Other conclusions are less subject to debate: Large data gaps remain, and new data methods might be the answer to help close them.
“Governments do not adequately know their own people,” Stuart told Devex Tuesday at the conference.
Official enrollment data may overstate the numbers of children in school at the appropriate age, for example, and over two-thirds of the countries that account for more than 95 percent of all maternal, newborn and child deaths do not have birth and death registries, according to data from the U.N. Interagency Group for Child Mortality. Women, persons with disabilities and those who are mentally ill remain the least represented — if they are represented at all — in official data.
The fix to these issues is not to point fingers at traditional methods, said Sam Clark, associate professor at the University of Washington, but to take stock of their strengths and weaknesses.
While traditional census and household surveys are hugely important benchmarks for comparing large populations, they're also expensive and rarely performed more than every few years.
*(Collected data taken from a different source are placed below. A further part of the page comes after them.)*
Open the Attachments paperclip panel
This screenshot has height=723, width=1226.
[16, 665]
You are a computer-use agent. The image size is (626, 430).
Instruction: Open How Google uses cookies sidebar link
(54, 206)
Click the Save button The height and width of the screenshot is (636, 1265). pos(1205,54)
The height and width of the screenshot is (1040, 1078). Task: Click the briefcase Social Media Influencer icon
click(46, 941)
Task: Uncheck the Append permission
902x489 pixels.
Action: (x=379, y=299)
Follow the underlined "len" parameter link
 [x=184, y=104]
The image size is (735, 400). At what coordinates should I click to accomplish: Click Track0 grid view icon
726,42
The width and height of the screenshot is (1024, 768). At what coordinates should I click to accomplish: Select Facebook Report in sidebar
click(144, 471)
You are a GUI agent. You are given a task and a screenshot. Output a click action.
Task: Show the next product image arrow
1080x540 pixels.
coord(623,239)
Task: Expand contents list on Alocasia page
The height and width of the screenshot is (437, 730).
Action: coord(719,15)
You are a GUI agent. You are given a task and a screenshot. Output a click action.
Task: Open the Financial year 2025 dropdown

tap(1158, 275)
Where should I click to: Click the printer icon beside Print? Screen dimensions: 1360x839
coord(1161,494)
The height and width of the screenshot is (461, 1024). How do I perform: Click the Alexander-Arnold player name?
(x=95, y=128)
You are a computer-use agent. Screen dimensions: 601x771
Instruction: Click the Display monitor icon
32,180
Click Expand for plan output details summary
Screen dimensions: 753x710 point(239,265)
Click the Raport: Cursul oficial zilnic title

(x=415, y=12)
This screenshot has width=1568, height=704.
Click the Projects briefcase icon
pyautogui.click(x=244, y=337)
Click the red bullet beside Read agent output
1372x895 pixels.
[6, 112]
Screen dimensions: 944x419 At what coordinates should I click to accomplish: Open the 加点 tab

Social media, cellphone call metadata and “data exhaust,” on the other hand, can provide real-time rapid assessment, are potentially easier to access and usually cost much less. But these technologies, too, can miss vulnerable populations and aren’t designed to draw conclusions about a specific population, Clark said.
Citizen-generated data and political buy-in
Monitoring of the Millenium Development Goals almost always relied on official — sometimes outdated — data, according to Civicus Secretary-General and CEO Danny Sriskandarajah.
If the sustainable development goals intended to replace them are going to include a more robust commitment to accountability, then the global development community has a responsibility to monitor progress in more sophisticated ways, by moving to “a government-to-citizen accountability rather than government-to-government review mechanism,” he said.
A variety of nontraditional, citizen-generated data collection mechanisms are already in use, and these can serve as sources of knowledge to aggregate people's views and assist decision-makers in adopting new solutions.
Stuart pointed to a case in Mumbai, India, where the state government wanted to expand the rail and road network, which would necessitate the resettlement of 18,000 families — a politically fraught undertaking, especially when World Bank funding is involved. To gain community buy-in, the government asked the slum dweller’s association to survey every dwelling, then used the information to negotiate with the bank and the government. By 2008, all families had been voluntarily resettled and these baseline data had been accepted as official data.
Community engagement data collection methods have also informed global goal setting. My World, a global survey conducted by the United Nations, received 7 million votes — many of them offline — by asking people to choose the six issues that mattered most to them. The results of those surveys were handed to the U.N. High-Level Panel on the Post-2015 Development Agenda. And Civicus’ multistakeholder, demand-driven initiative, called DataShift, seeks to build the capacity and confidence of civil society organizations to generate and use data to monitor development progress.
Examples of increased citizen engagement and excitement about the use of data are many, although Stu Solomon, program manager for the Global Network of Civil Society Organizations for Disaster Reduction, warned of the need for responsible use of citizen-led data if it’s to be adopted at a policy level.
“It can’t just be: ‘You’re not doing this right,’ it has to be useful and valuable to the people and policymakers,” he said. “If we want to get it more integrated, we need to make sure it’s more than saying: ‘You left these people behind.’”
When presented in a useful form, data can undergird the efficacy of the sustainable development goals: ensuring that the poorest and most vulnerable benefit from development initiatives. The key, according to Clark, will be in the interoperability of both types of data, a point echoed by several attendees.
“We want to keep all traditional data sources, not substitute or replace them,” said Edilberto Loaiza, senior monitoring and evaluation adviser for the U.N. Population Fund. “We should be able to complement them with nontraditional data sources or methods while using the same principles and standards guiding the old ones.”
To do this on a large scale will require the creation of intermediate data forms and a new suite of statistical methods to determine what each kind of data means in relation to another — no small task, according to Clark.
So is traditional vs. citizen-generated data a case of either-or, or can we tap the strengths of each and analyze their findings in conversation with one another? In Cartagena, that’s the conversation that’s happening now.